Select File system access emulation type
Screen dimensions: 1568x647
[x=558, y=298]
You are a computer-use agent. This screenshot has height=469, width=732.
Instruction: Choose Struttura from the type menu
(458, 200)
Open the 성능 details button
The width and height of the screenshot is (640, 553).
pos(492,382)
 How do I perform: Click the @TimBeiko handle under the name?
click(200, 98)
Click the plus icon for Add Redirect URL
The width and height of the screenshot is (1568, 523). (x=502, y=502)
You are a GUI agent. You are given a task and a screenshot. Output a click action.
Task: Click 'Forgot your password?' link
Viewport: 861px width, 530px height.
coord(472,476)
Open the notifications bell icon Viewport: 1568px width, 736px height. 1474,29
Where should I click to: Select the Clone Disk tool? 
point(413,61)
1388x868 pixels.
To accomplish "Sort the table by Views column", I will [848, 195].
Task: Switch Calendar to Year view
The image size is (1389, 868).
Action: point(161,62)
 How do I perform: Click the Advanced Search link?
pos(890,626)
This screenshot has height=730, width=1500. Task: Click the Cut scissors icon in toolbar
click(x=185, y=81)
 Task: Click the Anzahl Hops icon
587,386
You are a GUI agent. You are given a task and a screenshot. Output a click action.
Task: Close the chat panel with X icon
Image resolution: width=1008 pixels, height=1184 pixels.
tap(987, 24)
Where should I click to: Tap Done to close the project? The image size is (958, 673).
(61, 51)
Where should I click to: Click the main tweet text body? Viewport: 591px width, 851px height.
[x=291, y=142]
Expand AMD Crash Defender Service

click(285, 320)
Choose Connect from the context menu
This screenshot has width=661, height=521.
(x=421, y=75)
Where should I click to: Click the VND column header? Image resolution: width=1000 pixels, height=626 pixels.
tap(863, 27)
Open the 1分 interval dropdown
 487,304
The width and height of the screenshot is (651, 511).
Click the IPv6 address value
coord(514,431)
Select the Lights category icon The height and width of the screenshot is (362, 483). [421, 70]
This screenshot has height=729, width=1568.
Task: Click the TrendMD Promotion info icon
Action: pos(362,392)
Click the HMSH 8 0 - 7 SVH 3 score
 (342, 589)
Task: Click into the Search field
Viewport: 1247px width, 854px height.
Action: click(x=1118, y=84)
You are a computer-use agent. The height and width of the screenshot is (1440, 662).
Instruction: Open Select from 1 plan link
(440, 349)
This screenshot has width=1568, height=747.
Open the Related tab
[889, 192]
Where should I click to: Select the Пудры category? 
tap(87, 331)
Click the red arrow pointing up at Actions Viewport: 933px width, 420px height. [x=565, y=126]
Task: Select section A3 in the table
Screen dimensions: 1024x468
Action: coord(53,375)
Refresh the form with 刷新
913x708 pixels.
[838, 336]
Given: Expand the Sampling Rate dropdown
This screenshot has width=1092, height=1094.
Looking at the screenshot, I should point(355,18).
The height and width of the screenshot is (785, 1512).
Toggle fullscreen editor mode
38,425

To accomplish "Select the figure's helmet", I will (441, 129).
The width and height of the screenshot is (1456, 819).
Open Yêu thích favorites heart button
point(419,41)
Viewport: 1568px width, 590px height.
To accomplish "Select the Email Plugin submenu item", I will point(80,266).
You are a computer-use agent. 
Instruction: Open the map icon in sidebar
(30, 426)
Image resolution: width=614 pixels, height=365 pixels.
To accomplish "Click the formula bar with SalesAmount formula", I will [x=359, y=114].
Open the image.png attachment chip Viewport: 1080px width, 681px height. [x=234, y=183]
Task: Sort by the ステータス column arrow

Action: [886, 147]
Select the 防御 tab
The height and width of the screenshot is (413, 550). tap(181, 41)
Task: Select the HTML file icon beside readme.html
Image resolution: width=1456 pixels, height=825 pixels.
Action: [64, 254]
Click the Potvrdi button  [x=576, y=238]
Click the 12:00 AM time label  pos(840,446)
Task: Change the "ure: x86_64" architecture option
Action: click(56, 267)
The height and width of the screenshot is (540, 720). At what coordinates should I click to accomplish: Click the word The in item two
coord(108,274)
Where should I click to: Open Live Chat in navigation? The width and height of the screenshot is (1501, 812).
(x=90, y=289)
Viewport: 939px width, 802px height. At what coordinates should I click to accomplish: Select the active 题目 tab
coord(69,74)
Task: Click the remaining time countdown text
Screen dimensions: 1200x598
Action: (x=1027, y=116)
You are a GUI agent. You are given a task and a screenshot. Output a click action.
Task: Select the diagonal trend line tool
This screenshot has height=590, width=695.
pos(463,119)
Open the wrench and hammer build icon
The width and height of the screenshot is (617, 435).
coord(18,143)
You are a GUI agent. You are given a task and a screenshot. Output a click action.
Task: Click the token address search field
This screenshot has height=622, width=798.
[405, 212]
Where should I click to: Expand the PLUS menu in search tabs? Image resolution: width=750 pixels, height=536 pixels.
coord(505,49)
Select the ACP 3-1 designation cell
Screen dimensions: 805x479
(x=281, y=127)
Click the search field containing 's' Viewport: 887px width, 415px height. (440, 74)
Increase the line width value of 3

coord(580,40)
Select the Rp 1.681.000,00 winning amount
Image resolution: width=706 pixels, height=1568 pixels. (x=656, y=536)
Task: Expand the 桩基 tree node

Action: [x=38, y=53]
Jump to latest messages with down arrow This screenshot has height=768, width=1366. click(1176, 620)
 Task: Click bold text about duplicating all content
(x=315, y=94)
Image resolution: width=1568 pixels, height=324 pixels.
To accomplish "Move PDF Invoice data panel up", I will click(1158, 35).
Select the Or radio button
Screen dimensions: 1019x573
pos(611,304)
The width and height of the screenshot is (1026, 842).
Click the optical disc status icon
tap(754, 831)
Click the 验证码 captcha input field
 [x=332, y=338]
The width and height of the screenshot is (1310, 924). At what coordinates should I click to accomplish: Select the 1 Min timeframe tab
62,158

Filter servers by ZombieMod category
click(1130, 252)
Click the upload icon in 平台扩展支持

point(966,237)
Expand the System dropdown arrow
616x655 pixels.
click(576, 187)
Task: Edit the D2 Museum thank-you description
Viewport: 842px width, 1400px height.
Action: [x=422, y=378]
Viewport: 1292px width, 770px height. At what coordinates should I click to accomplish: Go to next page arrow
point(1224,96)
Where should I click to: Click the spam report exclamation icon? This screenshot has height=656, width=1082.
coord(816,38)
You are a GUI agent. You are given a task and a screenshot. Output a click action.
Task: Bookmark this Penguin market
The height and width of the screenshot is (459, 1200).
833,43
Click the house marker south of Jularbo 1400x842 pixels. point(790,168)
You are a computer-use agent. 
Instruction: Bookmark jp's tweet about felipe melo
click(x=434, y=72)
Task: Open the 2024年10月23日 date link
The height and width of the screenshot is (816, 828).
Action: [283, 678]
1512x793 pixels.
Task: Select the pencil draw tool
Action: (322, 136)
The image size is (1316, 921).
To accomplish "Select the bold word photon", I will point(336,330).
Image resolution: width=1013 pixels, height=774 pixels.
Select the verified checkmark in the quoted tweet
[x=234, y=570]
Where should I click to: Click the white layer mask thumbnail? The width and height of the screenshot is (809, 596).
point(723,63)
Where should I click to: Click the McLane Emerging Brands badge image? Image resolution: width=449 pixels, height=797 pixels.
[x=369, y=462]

────────────────

# Required work
What lines above contain the word "will"? Please copy each one.

# Answer space
To accomplish "Sort the table by Views column", I will [848, 195].
To accomplish "Select the figure's helmet", I will (441, 129).
To accomplish "Select the Email Plugin submenu item", I will point(80,266).
To accomplish "Click the formula bar with SalesAmount formula", I will [x=359, y=114].
To accomplish "Move PDF Invoice data panel up", I will click(1158, 35).
To accomplish "Select the bold word photon", I will point(336,330).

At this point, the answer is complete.